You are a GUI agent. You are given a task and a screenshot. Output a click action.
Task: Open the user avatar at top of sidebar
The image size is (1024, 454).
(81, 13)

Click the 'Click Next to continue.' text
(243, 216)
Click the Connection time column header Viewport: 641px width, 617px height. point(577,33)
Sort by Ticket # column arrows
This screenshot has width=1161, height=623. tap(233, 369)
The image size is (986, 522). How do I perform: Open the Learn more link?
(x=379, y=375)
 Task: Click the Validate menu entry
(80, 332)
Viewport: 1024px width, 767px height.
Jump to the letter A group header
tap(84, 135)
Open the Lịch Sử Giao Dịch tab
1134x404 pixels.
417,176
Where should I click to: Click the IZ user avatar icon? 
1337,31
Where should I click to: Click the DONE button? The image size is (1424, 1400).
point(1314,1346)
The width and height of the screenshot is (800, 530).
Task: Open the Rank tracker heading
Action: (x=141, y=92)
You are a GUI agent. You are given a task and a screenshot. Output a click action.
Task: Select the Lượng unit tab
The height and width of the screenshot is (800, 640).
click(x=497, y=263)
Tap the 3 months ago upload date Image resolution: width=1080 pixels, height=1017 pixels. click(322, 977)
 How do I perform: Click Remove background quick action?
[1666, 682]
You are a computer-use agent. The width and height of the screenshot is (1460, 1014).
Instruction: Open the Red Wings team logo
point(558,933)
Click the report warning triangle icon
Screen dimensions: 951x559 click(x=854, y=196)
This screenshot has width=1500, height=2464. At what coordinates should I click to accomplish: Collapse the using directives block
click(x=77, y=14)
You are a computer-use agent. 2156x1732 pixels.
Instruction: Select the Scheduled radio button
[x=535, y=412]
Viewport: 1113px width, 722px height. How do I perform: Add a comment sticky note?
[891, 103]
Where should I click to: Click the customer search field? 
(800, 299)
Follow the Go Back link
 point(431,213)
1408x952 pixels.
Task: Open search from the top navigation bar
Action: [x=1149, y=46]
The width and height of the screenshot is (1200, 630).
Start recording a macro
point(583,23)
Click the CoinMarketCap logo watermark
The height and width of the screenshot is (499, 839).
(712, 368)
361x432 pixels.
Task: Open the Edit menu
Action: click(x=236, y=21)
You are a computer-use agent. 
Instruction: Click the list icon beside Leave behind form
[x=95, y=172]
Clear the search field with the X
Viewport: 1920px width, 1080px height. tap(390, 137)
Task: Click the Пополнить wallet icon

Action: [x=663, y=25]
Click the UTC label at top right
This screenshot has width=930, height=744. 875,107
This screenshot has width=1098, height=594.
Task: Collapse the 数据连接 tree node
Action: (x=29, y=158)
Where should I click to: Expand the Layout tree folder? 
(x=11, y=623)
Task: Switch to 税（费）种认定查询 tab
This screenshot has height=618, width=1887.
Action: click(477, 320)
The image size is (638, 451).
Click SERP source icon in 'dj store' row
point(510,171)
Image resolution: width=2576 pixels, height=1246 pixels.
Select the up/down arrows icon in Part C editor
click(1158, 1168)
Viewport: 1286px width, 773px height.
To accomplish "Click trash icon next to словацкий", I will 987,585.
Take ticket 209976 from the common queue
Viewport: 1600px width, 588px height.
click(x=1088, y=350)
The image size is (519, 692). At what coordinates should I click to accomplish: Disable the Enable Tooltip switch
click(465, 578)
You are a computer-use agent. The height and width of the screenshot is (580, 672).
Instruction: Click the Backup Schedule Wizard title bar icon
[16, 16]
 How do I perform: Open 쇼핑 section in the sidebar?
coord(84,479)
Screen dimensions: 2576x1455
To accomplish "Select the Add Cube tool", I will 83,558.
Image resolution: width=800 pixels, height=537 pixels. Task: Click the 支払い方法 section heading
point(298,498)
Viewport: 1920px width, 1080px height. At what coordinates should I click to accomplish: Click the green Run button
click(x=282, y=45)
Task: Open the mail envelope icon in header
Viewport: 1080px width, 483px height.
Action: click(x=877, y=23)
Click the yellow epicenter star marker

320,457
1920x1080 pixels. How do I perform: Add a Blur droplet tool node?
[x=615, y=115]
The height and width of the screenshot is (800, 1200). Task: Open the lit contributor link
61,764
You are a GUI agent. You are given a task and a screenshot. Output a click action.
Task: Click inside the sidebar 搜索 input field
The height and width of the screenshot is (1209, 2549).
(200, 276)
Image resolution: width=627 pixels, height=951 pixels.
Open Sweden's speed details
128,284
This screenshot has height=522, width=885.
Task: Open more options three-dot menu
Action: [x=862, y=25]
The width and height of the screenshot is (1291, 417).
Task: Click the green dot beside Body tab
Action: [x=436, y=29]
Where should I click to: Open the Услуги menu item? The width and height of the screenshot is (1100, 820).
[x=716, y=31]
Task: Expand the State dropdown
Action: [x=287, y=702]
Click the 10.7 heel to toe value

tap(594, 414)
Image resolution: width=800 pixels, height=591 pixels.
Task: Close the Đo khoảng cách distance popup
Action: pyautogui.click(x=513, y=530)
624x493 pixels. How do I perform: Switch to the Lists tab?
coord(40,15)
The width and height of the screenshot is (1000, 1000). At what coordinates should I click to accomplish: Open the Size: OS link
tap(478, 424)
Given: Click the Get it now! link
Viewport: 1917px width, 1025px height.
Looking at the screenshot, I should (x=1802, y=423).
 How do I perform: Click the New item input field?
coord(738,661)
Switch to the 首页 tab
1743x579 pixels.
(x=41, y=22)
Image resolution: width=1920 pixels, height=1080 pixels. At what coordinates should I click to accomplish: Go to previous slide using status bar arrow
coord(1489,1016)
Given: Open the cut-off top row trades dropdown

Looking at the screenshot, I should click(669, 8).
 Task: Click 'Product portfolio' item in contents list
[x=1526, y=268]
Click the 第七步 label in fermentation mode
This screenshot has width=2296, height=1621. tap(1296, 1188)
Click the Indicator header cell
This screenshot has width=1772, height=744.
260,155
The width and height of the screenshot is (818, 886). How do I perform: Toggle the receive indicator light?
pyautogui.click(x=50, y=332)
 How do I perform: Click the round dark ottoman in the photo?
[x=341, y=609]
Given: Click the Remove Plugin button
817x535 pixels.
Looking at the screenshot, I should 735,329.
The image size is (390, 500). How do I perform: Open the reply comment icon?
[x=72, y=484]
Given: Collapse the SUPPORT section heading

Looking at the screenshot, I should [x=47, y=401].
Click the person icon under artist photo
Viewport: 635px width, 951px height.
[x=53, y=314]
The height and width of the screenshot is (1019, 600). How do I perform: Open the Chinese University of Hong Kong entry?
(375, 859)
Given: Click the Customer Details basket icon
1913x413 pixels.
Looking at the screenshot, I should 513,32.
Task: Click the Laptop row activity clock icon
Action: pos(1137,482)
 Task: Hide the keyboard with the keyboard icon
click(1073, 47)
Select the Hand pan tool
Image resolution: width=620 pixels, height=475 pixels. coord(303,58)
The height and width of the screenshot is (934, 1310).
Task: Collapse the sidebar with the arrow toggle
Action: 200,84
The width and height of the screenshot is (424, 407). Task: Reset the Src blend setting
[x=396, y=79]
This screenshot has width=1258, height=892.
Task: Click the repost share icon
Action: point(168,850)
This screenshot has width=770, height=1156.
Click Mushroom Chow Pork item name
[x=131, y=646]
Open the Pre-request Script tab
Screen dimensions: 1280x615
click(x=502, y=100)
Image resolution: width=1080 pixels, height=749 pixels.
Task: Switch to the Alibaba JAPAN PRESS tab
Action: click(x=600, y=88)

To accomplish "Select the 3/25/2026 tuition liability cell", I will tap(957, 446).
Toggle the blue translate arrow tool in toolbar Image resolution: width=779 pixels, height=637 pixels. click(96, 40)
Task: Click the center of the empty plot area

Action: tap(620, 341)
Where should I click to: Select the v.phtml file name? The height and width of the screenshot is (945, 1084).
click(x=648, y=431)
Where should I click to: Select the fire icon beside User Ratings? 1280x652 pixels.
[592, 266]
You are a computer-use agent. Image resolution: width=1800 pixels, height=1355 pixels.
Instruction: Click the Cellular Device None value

###

> **What you have to do**: Rewrite the lines above as a numbered list, from the line containing "This screenshot has width=770, height=1156." through the line containing "Action: tap(620, 341)", including both of those lines and omitting any blank lines.

> **Output of the exercise**:
1. This screenshot has width=770, height=1156.
2. Click Mushroom Chow Pork item name
3. [x=131, y=646]
4. Open the Pre-request Script tab
5. Screen dimensions: 1280x615
6. click(x=502, y=100)
7. Image resolution: width=1080 pixels, height=749 pixels.
8. Task: Switch to the Alibaba JAPAN PRESS tab
9. Action: click(x=600, y=88)
10. To accomplish "Select the 3/25/2026 tuition liability cell", I will tap(957, 446).
11. Toggle the blue translate arrow tool in toolbar Image resolution: width=779 pixels, height=637 pixels. click(96, 40)
12. Task: Click the center of the empty plot area
13. Action: tap(620, 341)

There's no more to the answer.